Saved entries
::::::::

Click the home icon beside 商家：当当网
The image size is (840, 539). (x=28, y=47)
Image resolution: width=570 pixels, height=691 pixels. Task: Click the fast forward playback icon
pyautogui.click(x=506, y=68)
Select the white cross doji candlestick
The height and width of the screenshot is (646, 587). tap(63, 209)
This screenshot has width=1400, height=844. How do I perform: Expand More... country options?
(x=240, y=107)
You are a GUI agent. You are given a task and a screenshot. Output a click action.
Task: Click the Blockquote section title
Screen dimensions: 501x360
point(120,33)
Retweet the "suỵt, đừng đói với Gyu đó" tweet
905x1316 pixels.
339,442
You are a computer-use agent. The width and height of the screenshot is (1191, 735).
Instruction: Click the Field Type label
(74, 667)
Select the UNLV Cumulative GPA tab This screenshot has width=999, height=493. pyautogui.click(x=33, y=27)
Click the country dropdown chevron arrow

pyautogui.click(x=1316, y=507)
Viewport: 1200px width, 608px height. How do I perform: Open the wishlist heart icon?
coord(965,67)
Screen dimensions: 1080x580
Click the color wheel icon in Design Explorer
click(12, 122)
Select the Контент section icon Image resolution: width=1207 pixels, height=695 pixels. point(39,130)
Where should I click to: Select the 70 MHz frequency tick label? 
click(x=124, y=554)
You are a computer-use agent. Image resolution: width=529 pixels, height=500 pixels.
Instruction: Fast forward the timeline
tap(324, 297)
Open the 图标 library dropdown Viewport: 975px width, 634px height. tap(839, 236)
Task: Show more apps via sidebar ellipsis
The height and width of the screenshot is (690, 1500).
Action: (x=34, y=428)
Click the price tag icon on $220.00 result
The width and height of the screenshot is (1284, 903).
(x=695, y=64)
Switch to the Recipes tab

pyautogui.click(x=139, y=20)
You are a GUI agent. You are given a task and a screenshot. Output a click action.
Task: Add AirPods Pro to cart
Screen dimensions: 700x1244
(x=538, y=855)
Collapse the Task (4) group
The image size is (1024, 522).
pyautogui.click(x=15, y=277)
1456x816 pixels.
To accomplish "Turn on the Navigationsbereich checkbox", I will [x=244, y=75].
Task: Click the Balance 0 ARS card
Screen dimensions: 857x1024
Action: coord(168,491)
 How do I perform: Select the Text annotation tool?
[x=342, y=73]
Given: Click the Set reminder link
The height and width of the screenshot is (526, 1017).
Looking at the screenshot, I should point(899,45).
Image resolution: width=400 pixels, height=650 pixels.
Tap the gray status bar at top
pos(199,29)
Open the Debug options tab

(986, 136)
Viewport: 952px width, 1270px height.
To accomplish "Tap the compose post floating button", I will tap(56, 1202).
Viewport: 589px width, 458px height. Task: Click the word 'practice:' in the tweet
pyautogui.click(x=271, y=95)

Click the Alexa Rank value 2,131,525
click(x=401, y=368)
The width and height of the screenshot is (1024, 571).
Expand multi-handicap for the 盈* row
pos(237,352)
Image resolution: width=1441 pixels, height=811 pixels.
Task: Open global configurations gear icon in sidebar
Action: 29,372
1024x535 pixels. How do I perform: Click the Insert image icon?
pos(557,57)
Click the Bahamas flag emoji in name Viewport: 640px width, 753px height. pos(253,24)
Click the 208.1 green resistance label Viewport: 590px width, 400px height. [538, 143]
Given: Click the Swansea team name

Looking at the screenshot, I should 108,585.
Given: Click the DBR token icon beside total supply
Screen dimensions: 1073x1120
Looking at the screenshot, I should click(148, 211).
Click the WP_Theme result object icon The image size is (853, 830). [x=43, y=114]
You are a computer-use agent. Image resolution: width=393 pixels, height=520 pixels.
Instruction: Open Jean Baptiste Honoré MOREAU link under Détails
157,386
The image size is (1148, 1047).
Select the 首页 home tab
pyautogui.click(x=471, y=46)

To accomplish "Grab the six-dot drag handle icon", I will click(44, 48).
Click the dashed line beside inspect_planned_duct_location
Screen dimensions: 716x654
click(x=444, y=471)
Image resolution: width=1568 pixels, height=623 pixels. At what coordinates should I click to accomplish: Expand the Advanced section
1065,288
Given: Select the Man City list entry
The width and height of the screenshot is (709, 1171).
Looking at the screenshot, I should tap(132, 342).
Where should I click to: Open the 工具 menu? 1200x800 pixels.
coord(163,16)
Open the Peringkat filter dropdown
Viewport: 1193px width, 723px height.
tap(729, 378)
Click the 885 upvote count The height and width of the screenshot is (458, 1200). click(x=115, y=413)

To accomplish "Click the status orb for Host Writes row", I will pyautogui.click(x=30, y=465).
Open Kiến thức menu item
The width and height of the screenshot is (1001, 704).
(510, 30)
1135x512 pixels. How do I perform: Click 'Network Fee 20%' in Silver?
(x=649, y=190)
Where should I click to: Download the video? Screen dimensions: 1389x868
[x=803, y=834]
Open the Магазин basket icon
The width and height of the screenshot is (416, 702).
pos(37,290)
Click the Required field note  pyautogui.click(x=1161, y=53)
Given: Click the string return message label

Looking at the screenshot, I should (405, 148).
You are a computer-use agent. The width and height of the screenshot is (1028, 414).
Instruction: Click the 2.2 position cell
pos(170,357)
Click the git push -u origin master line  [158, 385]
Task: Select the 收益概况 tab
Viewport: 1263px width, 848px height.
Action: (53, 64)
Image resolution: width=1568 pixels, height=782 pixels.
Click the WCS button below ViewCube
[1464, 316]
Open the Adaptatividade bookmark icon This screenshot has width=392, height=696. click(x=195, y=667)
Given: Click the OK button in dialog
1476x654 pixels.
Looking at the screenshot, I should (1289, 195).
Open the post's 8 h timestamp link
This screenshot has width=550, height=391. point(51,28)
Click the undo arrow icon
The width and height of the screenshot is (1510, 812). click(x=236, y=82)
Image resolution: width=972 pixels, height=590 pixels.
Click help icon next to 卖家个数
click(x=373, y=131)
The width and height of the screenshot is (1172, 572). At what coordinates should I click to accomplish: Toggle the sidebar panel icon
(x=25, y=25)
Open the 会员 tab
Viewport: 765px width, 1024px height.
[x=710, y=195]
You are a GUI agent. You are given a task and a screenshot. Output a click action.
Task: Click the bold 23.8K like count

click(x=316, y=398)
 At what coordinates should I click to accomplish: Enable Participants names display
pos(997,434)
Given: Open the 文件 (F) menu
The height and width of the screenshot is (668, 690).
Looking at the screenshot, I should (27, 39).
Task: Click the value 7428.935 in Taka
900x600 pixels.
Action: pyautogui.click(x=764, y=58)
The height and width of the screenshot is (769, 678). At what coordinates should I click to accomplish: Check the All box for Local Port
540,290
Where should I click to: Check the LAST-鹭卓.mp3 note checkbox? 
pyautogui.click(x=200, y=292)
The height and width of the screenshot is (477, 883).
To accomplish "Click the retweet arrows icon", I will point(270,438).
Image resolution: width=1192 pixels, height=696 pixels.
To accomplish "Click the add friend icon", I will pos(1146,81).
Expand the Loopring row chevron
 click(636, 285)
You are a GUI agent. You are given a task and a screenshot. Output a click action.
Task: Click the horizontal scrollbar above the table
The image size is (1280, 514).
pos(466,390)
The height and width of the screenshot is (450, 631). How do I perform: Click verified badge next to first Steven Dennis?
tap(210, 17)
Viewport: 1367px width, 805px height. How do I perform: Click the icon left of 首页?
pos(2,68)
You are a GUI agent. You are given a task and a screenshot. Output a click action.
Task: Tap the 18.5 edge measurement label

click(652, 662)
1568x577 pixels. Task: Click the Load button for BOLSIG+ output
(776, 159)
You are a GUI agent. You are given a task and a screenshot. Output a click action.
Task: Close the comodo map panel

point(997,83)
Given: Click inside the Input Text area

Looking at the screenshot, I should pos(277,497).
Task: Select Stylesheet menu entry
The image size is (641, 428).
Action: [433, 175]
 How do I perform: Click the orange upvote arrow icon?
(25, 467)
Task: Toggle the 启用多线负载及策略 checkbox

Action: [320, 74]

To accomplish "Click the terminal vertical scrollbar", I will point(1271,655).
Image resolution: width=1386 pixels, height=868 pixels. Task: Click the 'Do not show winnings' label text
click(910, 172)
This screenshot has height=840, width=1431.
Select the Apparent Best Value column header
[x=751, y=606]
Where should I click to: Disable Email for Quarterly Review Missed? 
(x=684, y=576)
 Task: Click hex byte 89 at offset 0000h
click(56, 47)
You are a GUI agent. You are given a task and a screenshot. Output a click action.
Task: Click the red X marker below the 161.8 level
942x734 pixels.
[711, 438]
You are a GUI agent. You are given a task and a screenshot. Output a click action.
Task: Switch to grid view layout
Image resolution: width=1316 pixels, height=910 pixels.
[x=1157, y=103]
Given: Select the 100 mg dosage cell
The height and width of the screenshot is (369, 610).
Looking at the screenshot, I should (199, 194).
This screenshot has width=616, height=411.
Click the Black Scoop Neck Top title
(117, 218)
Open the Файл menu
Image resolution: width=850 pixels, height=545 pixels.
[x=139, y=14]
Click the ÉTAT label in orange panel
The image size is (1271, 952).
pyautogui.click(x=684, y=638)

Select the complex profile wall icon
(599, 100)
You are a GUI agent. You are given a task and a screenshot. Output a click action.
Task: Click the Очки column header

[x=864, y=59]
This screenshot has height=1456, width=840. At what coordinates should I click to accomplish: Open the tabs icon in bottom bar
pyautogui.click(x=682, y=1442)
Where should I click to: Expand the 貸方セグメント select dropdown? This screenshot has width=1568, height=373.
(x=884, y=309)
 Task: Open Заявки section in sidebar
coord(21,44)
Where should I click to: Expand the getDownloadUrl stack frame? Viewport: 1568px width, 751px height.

::::::::

Assignment — Pull together all lines from the data that mention the word "computer".

Task result —
You are a computer-use agent. The width and height of the screenshot is (1191, 735).
You are a computer-use agent. Image resolution: width=529 pixels, height=500 pixels.
You are a computer-use agent. Image resolution: width=393 pixels, height=520 pixels.
You are a computer-use agent. The width and height of the screenshot is (1028, 414).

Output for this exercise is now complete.